═══ AVAILABLE DATA ═══
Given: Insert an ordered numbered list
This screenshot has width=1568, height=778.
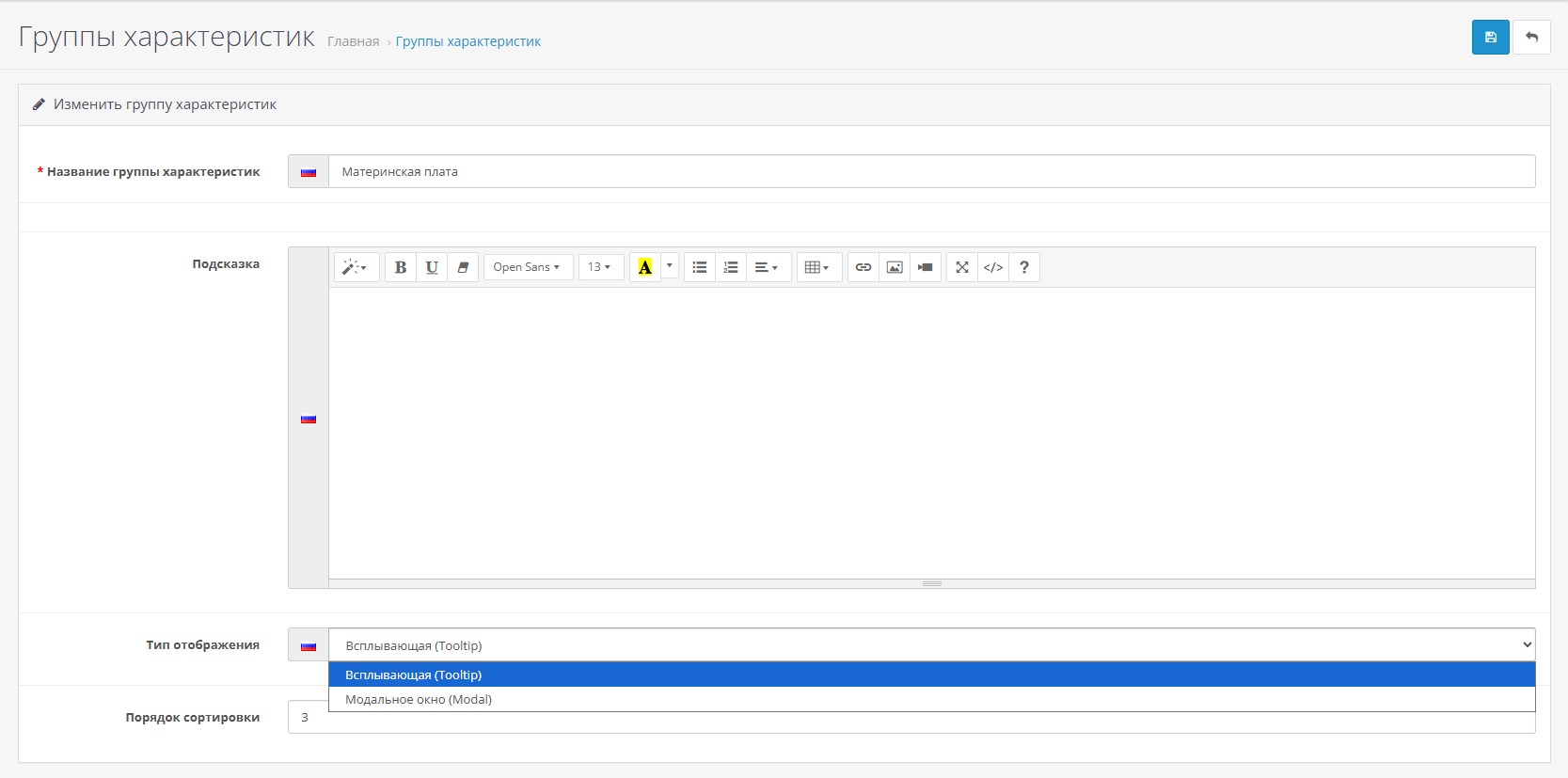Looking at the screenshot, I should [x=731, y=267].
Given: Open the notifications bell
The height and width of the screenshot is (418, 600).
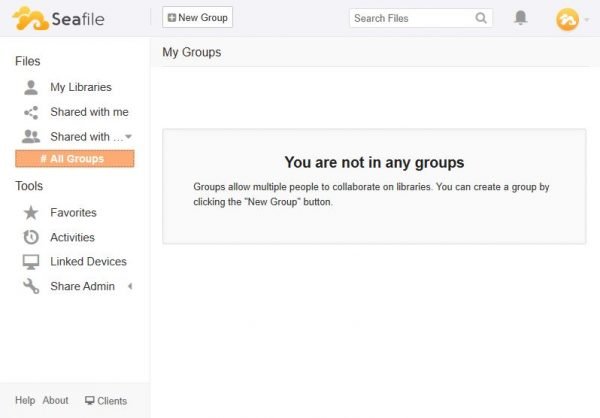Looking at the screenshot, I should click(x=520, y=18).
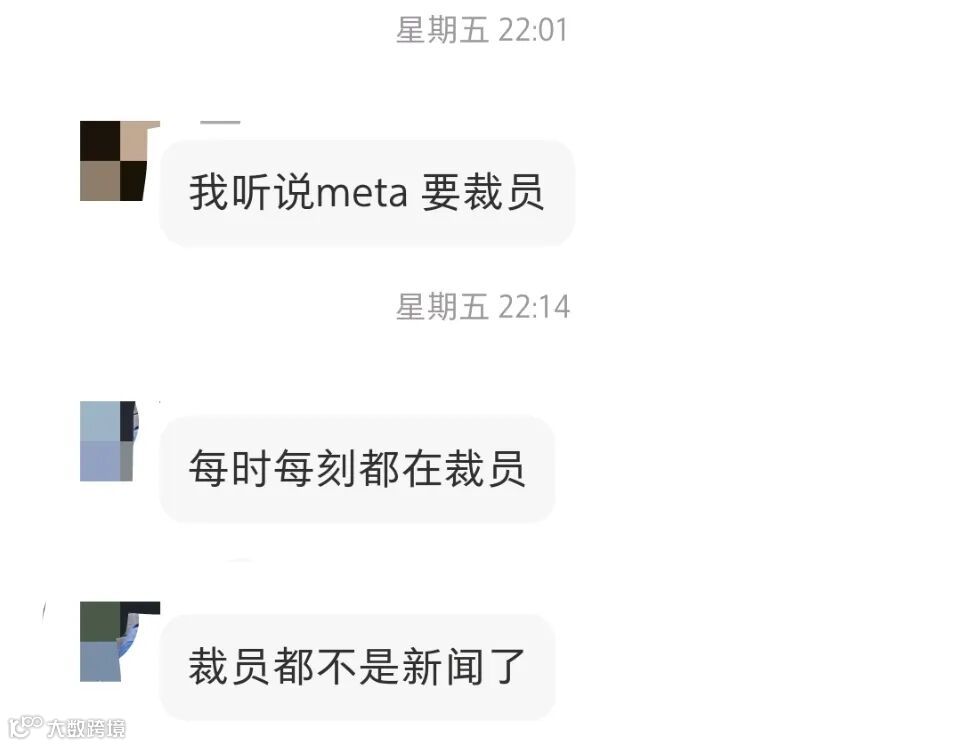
═══
═══ AVAILABLE DATA ═══
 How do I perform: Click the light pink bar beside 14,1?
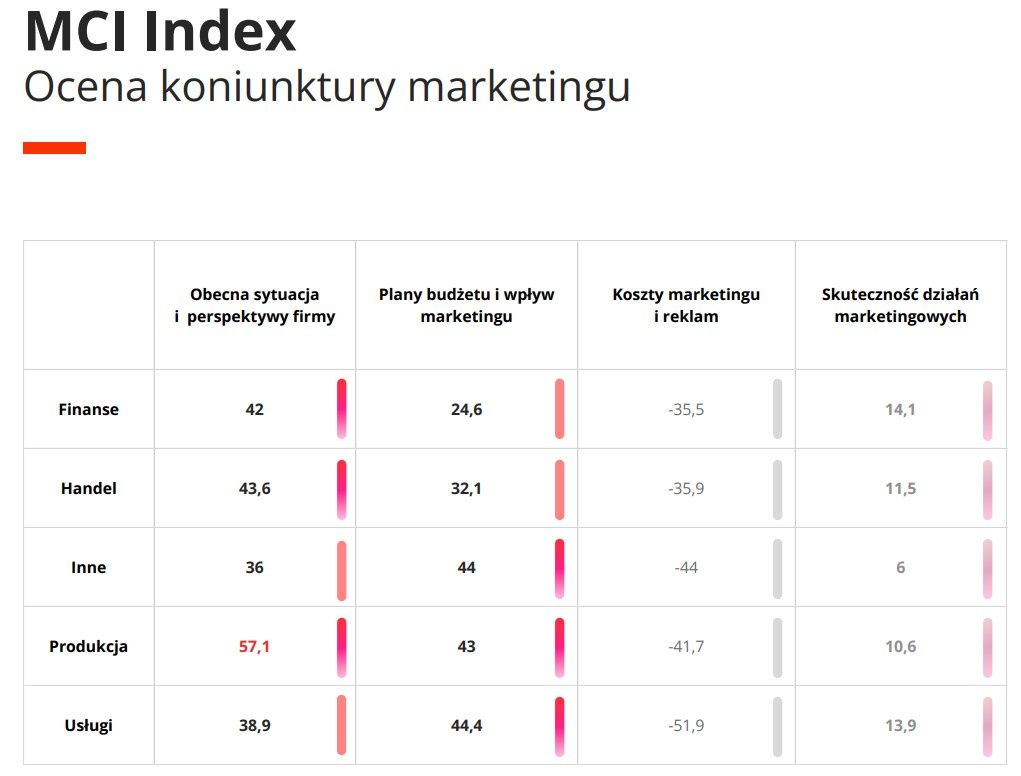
═══
-- PROMPT --
Express the records starting at the line that contains "Given: Insert an ordered numbered list" and ending at the line that contains "Looking at the screenshot, I should click(x=520, y=18)." as a two-column CSV headed text and answer, with one row per record and each field quoted, its line breaks turned into spaces. Leave the pictures out.

-- WORKED ANSWER --
text,answer
"Given: Insert an ordered numbered list This screenshot has width=1568, height=778.","Looking at the screenshot, I should [x=731, y=267]."
"Given: Open the notifications bell The height and width of the screenshot is (418, 600).","Looking at the screenshot, I should click(x=520, y=18)."